A Handy Guide To Light Switch Height

Whether you’re building a brand new house or conducting the general rewiring of your property, you may come to consider how you position your light switches. 

The positioning of switches and sockets may seem a strange thing to fixate on, but it can really impact how functional your space is. For example, placing a light switch too far along the wall from the entrance of a room would be impractical and confusing for most. There is an expectation that switches for lights will be within reach, so let’s take a look at the standard approach and why it’s applied so regularly.

What height should a light switch be?

Legally, you don’t have to meet any specific regulations for positioning your light switches, as it’s your home. However, there are recommended minimum and maximum heights from the floor level that you should seriously keep in mind. 

The lowest they should be positioned is 450mm from the floor, while the maximum height is 1200mm. Some people prefer to stick to 900mm as the minimum, however, as this provides a more comfortable range. This is to help make them accessible to everyone, including any wheelchair users or persons with limited reach. Even if you personally don’t have limited reach, it’s worth considering the future of your property and planning to ensure you or someone else won’t have to change these further down the line.

Where do these recommendations for light switch height come from? It’s stated in Part M of the building regulations and in BS 7671. It should be noted, however, that these regulations may differ for those living in Scotland. 

For bathrooms, of course, you’re unlikely to have a light switch due to the risks involving moisture and water. Instead, a pull cord is the most common alternative and accessibility should again be considered for all users when it comes to how low the pull cord sits.

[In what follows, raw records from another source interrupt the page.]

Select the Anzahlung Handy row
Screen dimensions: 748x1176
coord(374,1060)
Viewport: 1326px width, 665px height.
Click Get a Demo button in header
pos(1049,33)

Should you measure from the top or bottom of the light switch?

Another great practical question is whether you measure from the bottom of the light switch or from its top edge when calculating with the measurements provided. Again, Part M of the building regulations is where you can find more detail on this, but the following is a useful way to think about applying the minimum and maximum in relation to the switch itself.

  • For the minimum height of 450mm from the floor, you measure up to the bottom of the switch.
  • For the maximum height of 1200mm you measure from the floor to the top of the switch.

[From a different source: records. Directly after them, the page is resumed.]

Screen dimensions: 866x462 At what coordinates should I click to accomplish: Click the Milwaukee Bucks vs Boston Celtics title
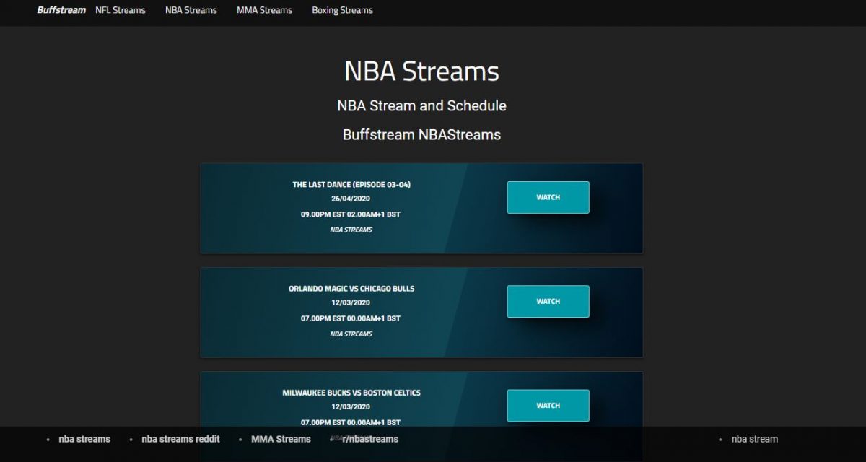click(351, 393)
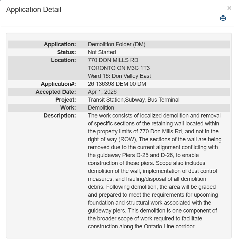Select the Apr 1, 2026 date value

pos(102,92)
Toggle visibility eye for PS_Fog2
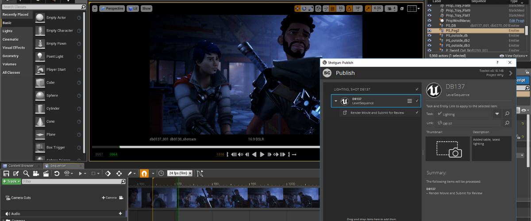Image resolution: width=531 pixels, height=221 pixels. pyautogui.click(x=430, y=30)
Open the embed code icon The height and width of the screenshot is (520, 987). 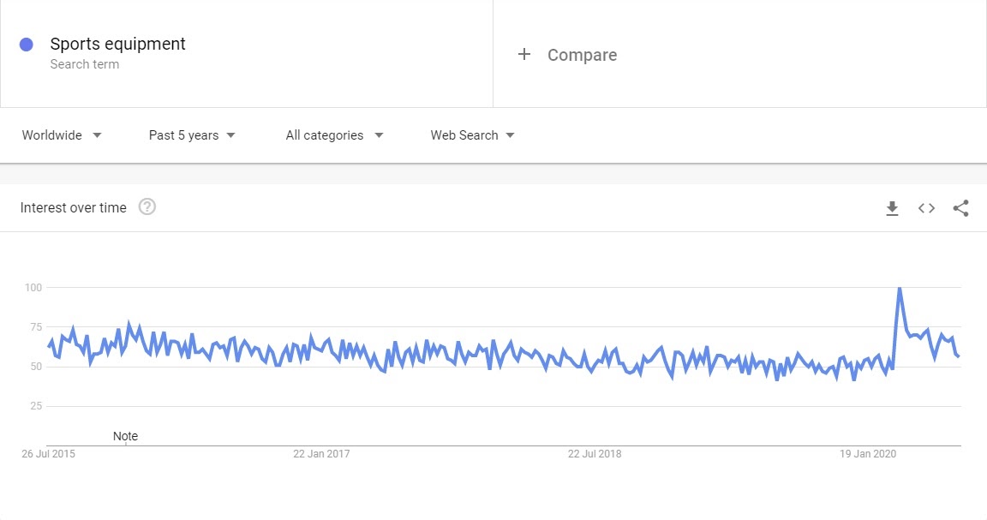926,208
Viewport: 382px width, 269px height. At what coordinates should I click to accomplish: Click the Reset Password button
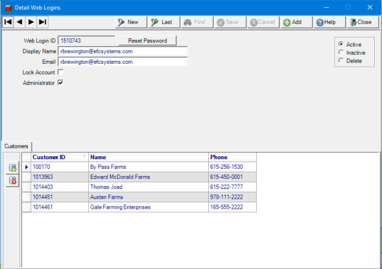click(x=147, y=41)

That essentially creates a given space within which to position your light switch. It can be easier to think of it this way, knowing your light switch should be installed in the area that is 450mm from the floor up to 1200mm. 

Can I place light switches at a different height beside a bed?

The simple answer here is yes. It’s a common occurrence when trying to create a functional space that allows you to climb into bed at night and turn off your lights without having to get up again. The general height in line with your bed – traditionally above a bedside table – would probably fall between the recommended minimum and maximum height anyway.

How high can electrical sockets be?

Electrical sockets are a little different to light switches as they’re not often the first thing you need to have at hand when entering a room. They’re more of a practical feature to allow you to power appliances, devices and secondary lighting.

The guidance, however, on how far up or down a wall they’re installed remains the same as with light switches. This follows the same principle of making sure that they’re accessible to all users. The only difference is that sometimes there are instances where the configuration or function of a room may create exceptions, such as within a kitchen where a socket is required higher up the wall.

For less frequently inhabited areas of the home, such as your garage or in a utility room, there is a lower minimum level of 100mm that can be applied, as long as you account for the flex of the wiring. 

If you know your home is in an area at risk of flooding, or if it has flooded before, you may want to consider having a higher level for your electrical outlets in an attempt to limit damage should the worst happen.

What about in corners?

Corners present another tricky element to consider in terms of light switches and general socket placement. You should once again keep in mind the needs of any wheelchair users, keeping the switch a distance of at least 350mm from the corner of a room. This allows for manoeuvrability and accessibility for all, making switches practical and easy to use.

Overall, as long as you consider the practical aspects of using light switches and sockets for everyone – including your future self – you should be covered by the measurements provided.